I learned to program with BASIC when I was young, but can't imagine why I would teach someone to program using BASIC when Python is available as an alternative.
If your goal is doing something practical with the machine, Python is certainly a better choice than BASIC. On the other hand, from an educational standpoint, BASIC shares an important trait with Pascal: It doesn't do much out of the box. In BASIC you have to do some work to extract the minimum element of a list, swap two numbers, maintain a resizable array and any number of other trivial "algorithms" that Python's language features and libraries provide. Is it so hard to see that more sophisticated languages can take away opportunities to learn the fundamentals from scratch and gain an intuitive grasp of algorithm design?
However from an educational standpoint Pascal has a great advantage over BASIC. It was invented after people came up with structured programming, and is designed to make structured programming easy and natural.
This is a pretty significant advantage to me. (Though these days I wouldn't choose either.)
Googling turned up something called Pathcal from 30 years ago that allowed you to do incremental development in Pascal, that would catch errors on the fly. You were even able to modify the environment from within itself.
I know nothing about it and so don't know how interactive it actually was.
I don't think you need to worry about that. I had played entertaining video games before I started programming, and never produced anything of similar quality. None of the games I made came anywhere close to resembling the glitz and glamor of the media or video games I loved. It's easy to look back at the 1980s and see nothing but drabness, and conclude that programming provided a competitive entertainment experience, but that's not what it was like at the time. Sometimes I'd borrow a new game disk from somebody, boot from the 5.25" floppy, and the graphics would blow me away. Nothing like the crappy graphics I could make. I wrote programs to solve math programs, generate mathematical patterns on the screen, quiz me on my schoolwork, and do simple text-based games that were already lame by the previous decade's standards. Unless you were truly exceptional, the games you wrote for yourself did not compare at all with the excitement of games you could buy for a PC or an Apple II, and even the truly exceptional kids who created entertaining video games had to be willing to slog through hours of hard, unglamorous work.
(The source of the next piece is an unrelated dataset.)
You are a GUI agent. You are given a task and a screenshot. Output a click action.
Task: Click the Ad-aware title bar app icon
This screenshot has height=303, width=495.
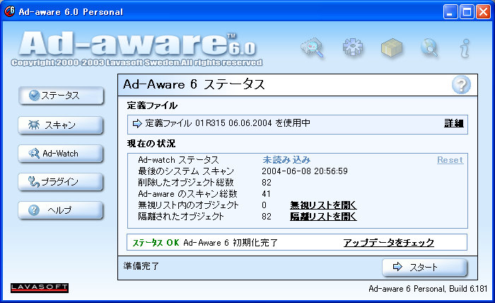pyautogui.click(x=10, y=11)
Kids today who expect programming to be entertaining the same way movies and video games are entertaining will do exactly what those kids did in the eighties: turn up their nose at programming and do something else. Kids who enjoy programming will program.
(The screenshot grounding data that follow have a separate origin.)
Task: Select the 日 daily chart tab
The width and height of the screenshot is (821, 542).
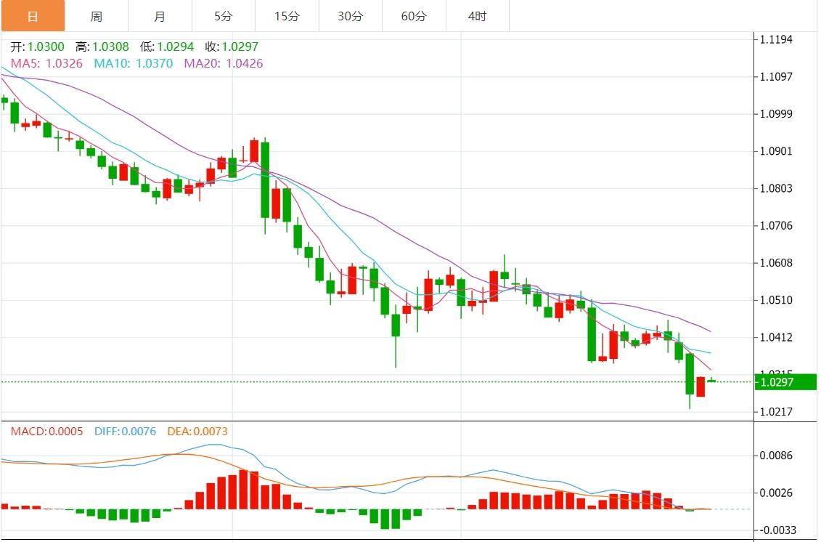Action: (32, 16)
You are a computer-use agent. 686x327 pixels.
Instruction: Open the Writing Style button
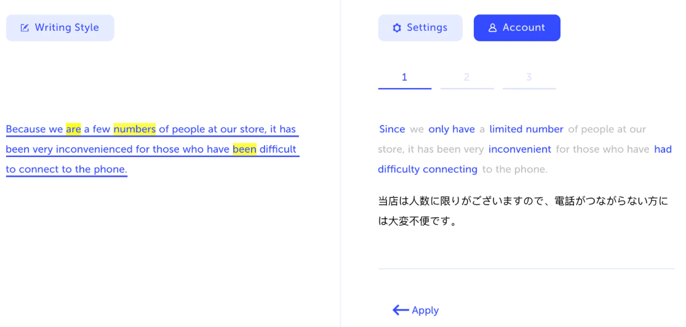coord(60,28)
I'm right there with you man. That was me, too. My first computer experience was Adventure, and I basically made text adventures for the first few years I was programming.
That said, Pong in Shoes is 50 lines. It's pretty simple, and gives you an actual game. I wrote the basics of a SNS era RPG, and it was around 300 or so. I don't think this is a bad thing.
Pacman or space invaders would not be interesting today like they were 30 years ago. You need design, music, smooth movement, multiple things happening at once... It would be a mess to do it in simple BASIC.
On the other hand, on the Apple ][ you could code a lo-res Breakout in just a few lines of Basic -- a dozen? (From a dim memory of Wozniak's article in Byte -- he had a couple screenshots with the code in the lower third of the 40-column screen and the game running above.)
Python's a far better language, yes, but I haven't seen a game library quite so low-threshold.
"It is practically impossible to teach good programming to students that have had a prior exposure to BASIC: as potential programmers they are mentally mutilated beyond hope of regeneration." ~Edsger W. Dijkstra
As skeptical as I am about adhering to a specific language for teaching programming, quotes like this smack so badly of curmudgeon-ism (yes, I know who Dijkstra is) that I can't take them seriously. I learned on BASIC (and LOGO) as a young child myself and transitioning into a production language wasn't an issue.
Nonsense. I taught myself BASIC in the '80s when I was 11. I had no trouble whatsoever grasping OOP, recursion, event-driven, or functional programming.
Perhaps this is due, in part, to the fact that I was self-taught, and moved to QuickBasic Pro before I did any serious work, and left the whole world of line numbers, gotos, gosubs, and line labels behind.
I learned BASIC on an Apple II+ and I don't think Dijkstra was right on that one. It's really a different path than the one Dijkstra endorses, but it's not more or less wrong than any other.
BASIC on the Apple II was my first programming language and I loved it at the time. Once my kids are a little older, I'm going to start with Ruby. One thing that was very helpful learning basic on the old Apple was that you could use the command line to examine variables and also program on the fly. This is similar to Ruby's IRB. Being able to tinker with a program without having to compile first is very instructive and most of all fun!